Par David Milliken
LONDRES (Reuters) – La Banque d’Angleterre devrait maintenir ses taux d’intérêt à 4,75% jeudi, malgré les signes de ralentissement de l’économie, les pressions inflationnistes persistantes la limitant à une approche “progressive” de réduction des coûts d’emprunt.
Les 71 économistes interrogés par Reuters ont déclaré que les taux resteraient inchangés pour le moment. La plupart s’attendent à une réduction d’un quart de point seulement le 6 février après la prochaine réunion, suivie de trois autres réductions d’ici la fin de 2025.
Les marchés financiers sont beaucoup moins certains de l’ampleur des réductions de taux l’année prochaine, après les données publiées mardi qui ont montré une accélération inattendue de la croissance des salaires. Les investisseurs ont évalué mercredi soir une probabilité de seulement 50 % d’une baisse des taux en février et seulement deux baisses sur l’ensemble de 2025.
En revanche, la Banque centrale européenne a réduit ses taux d’un point de pourcentage en 2024 et les marchés s’attendent à ce qu’elle les baisse encore d’un point de pourcentage en 2025, l’économie de la zone euro étant frappée par les troubles politiques et le risque d’une guerre commerciale avec les États-Unis.
La divergence des perspectives en matière de taux d’intérêt a poussé l’écart de rendement entre les pays britanniques et britanniques à son plus haut niveau depuis 1990.
Alors que la Réserve fédérale américaine ne prévoit de baisser ses taux que deux fois l’année prochaine, sa baisse de taux mercredi a représenté un assouplissement cumulé de 1 point de pourcentage en 2024, soit le double de la vitesse de la BoE jusqu’à présent.
Le gouverneur Andrew Bailey a réaffirmé ce mois-ci le message de la BoE selon lequel « une approche progressive visant à supprimer la rigueur politique reste appropriée ».
Les prévisions de novembre de la BoE – qui prévoyaient que l’inflation resterait juste au-dessus de son objectif de 2 % jusqu’en 2027 – étaient basées sur les anticipations du marché de quatre baisses de taux l’année prochaine.
Les responsables de la BoE n’ont pas précisé s’ils considéraient ce rythme de réductions comme le scénario le plus probable.
Les économistes s’attendent à ce que la BoE s’en tienne à son message plus vague de progressivité dans la déclaration politique de décembre.
“Nous pensons qu’il est trop tôt pour que la BoE s’engage à l’avance dans un cycle de coupes budgétaires soutenu ou pour conclure que les risques d’un retour durable de l’inflation à l’objectif de 2% à moyen terme se sont dissipés”, ont déclaré les analystes de Bank of America dans une note aux clients. .
La plupart des économistes interrogés par Reuters s’attendent à un vote de 8 contre 1 au Comité de politique monétaire pour maintenir les taux inchangés. Swati Dhingra, qui a appelé à des réductions plus rapides, est considéré comme le dissident le plus probable.
INFLATION ET CROISSANCE DES SALAIRES TROP ÉLEVÉES
L’inflation des prix à la consommation britannique – qui a atteint un sommet de 11,1 % en 41 ans en octobre 2022 – est tombée en dessous de l’objectif de 2 % de la BoE pour la première fois en trois ans et demi en septembre, mais a augmenté à 2,6 % en novembre.
Cela dépasse les prévisions de la BoE, qui étaient de 2,4 %, et constitue le taux le plus élevé parmi les économies avancées du Groupe des Sept.
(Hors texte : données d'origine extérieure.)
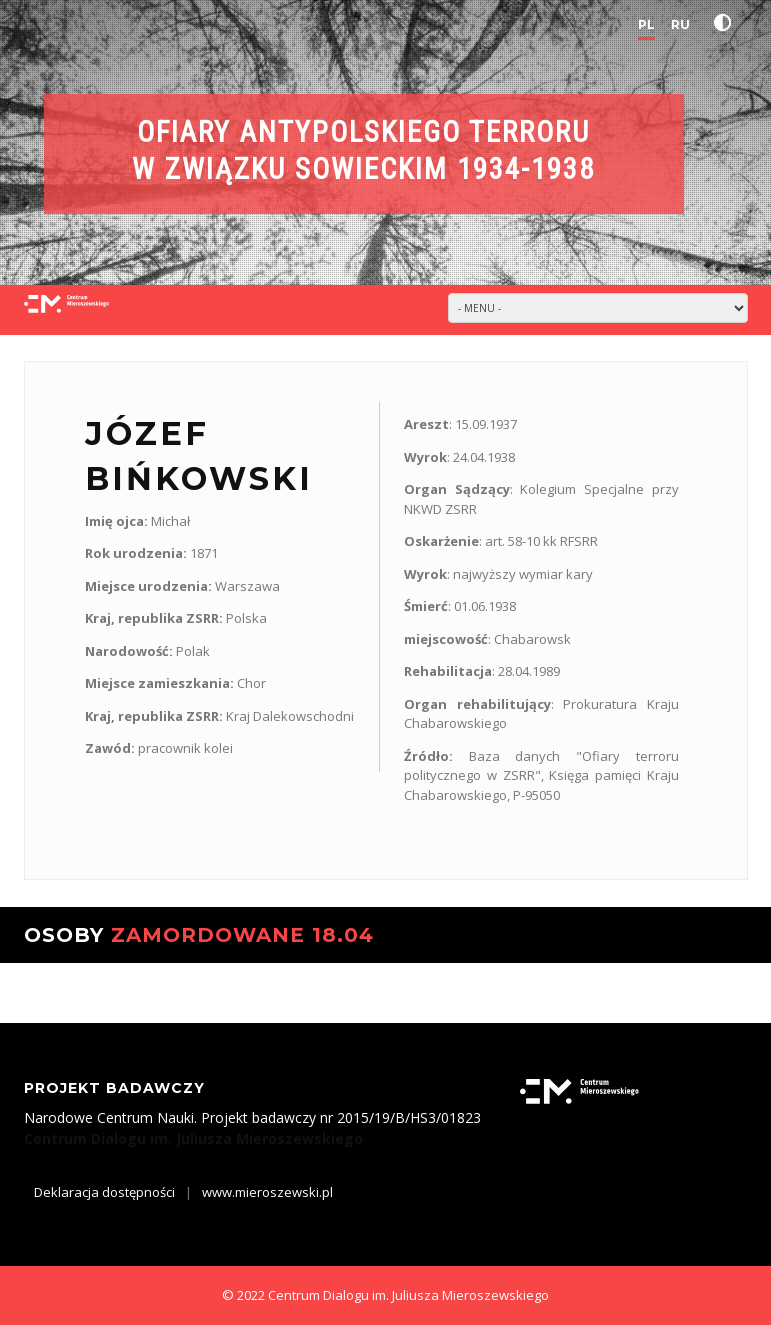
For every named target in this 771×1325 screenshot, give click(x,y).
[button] (727, 23)
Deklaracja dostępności (104, 1192)
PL (646, 24)
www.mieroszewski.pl (267, 1192)
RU (680, 24)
L’inflation des prix des services, que la BoE considère comme un meilleur indicateur des pressions sur les prix à moyen terme, s’est maintenue à 5,0 %.
La plus grande préoccupation concerne la croissance des salaires, qui a atteint un taux annuel de 5,2 % au cours des trois mois précédant octobre – bien au-dessus du taux de 3 % que la plupart des membres du MPC considèrent comme cohérent avec une inflation de 2 %.
La BoE attend de voir si la décision de la ministre des Finances Rachel Reeves d’imposer 25 milliards de livres supplémentaires (32 milliards de dollars) de taxes sur l’emploi aux entreprises entraînera de nouvelles hausses de prix ou des suppressions d’emplois et de salaires.
La confiance des entreprises a chuté depuis le budget du 30 octobre de Reeves, et la production économique a chuté pendant deux mois consécutifs pour la première fois depuis 2020.
Toutefois, la plupart des économistes estiment qu’il est trop tôt pour savoir si ce ralentissement exercera une forte pression à la baisse sur l’inflation.

“Nous ne pensons pas qu’il y ait suffisamment de données pour que le MPC abandonne son ton prudent et graduel”, a déclaré Cathal Kennedy, économiste à RBC, ajoutant que les nouvelles prévisions de la BoE lors de sa réunion de février seraient essentielles.